I compared my Greco se300 specs to a Greco SE1000 and the differences are all hardware and electronics. Better tuners, better pups, and usually a Kahler or a Floyd with locking nut. And a nitro finish. Possibly a color not offered on the lower models as well.


----------



## knight_yyz (Mar 14, 2015)

Tone Chaser said:


> I did some research on the Fender Bullet that I picked up yesterday.
> 
> There was mentioned, that theTokai Silver Star, was introduced with the same marketing idea in mind as the Fender Bullet.
> 
> ...



#1 with a bullet was the DJ's way of saying the song rose to the top of the charts with the speed of a bullet. And the chart would show a bullet beside the song name if that was the case. As the photo below shows, Can;t buy me love is number one and there is a bullet in the red star. Hence Number 1 with a bullet.


----------



## brokentoes (Jun 29, 2014)

And there's always 18 with a bullet.


----------



## knight_yyz (Mar 14, 2015)

So, I'm pretty sure this is a one of a kind. Or extremely rare. Maybe a prototype or R&D thing. Tokai silver starts did not come with painted headstocks. I searched the net and could not find one!! They are all natural color. After doing more research I am convinced I have some type of prototype or transition model. 

First off, the label is one of a kind. It mostly resembles an 1982 Springy sound label. The colored headstock was available on Springy Sounds but not Silver Stars. IIRC baked maple fingerboard was stock and rosewood was an option. This is rosewood. So I think I have a rosewood Springy Sound neck at the least! I've heard so many stories of 80's fenders pieced together from different bins of parts. Tokai was the company building the early 80's Fenders so if they were mixing and matching what Fender had, and they were also doing the same thing with their own lineup of Springy Goldstar and Silver Star models, I think I have one of those mixes. But why do I have a special logo? You would think it would have had the correct Silver Star logo or the correct Springy logo, not a mashup of the two. Prototype? if so Value?


----------



## Tone Chaser (Mar 2, 2014)

Stuff happens in mass production factories, just to keep the line running. It is the short production run stuff that either gets ignored, overlooked, or sought after and revered.

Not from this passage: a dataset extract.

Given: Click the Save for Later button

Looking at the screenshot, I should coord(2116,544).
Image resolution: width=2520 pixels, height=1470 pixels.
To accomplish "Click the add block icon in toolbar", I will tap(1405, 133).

You get to choose what it means to you.

You also get the help of the internet to see what others think. Finding the motherload of information is a task, that may not be as easy as information on other brands.

Digging into numerous forums and finding the few individuals in the know, is a challenge. Then put what you learn out there for others to learn.


----------



## knight_yyz (Mar 14, 2015)

it's actually a mish mash of Goldstar and SilverStar. A Goldstar strat has a "oldies but goldies" sticker where Fender puts contour body. Under the Silver Star logo is also the goldstar blurb " The Quality Musical instruments of the World". Silver Stars have no blurb, and no "contour body" sticker. Instead they have a serial.


----------



## knight_yyz (Mar 14, 2015)

Back in 1982 you could buy a GoldStar (TST**) a Silver Star (TSS**) a Limited Edition ST**, a Custom Edition ST** or a Super Edition ST** with ** being the actual number 38-120. So after speaking with Tokai and reading posts on different forums, this is what we have come up with. The guitar is an SS48. Comes with ceramic pickups and baked maple on maple neck. But this has been upgraded with a colormatched headstock (catalog item) the rosewood board (catalog) and the alnico pickups from one of the Custom/Limited/Super editions (available in the catalog)... I don't know what Limited/Custom/Super denote, but one of them is dedicated to the CBS large head strats, and the other 2 for small headstock strats. 
My label was supposed to be reserved for the SS60 model and the SS80 model. See the 1982 catalog. But there are plenty of those models with the other big font logo as well, so I guess it was not written in stone which neck got which label. It is not an SS60 neck or it would have had the vintage tuners. The reason you can't see the label is as I suspected. Black font on black paint is not visible. The label was never all Gold. Picture below is from an SS60 with the vintage tuners


----------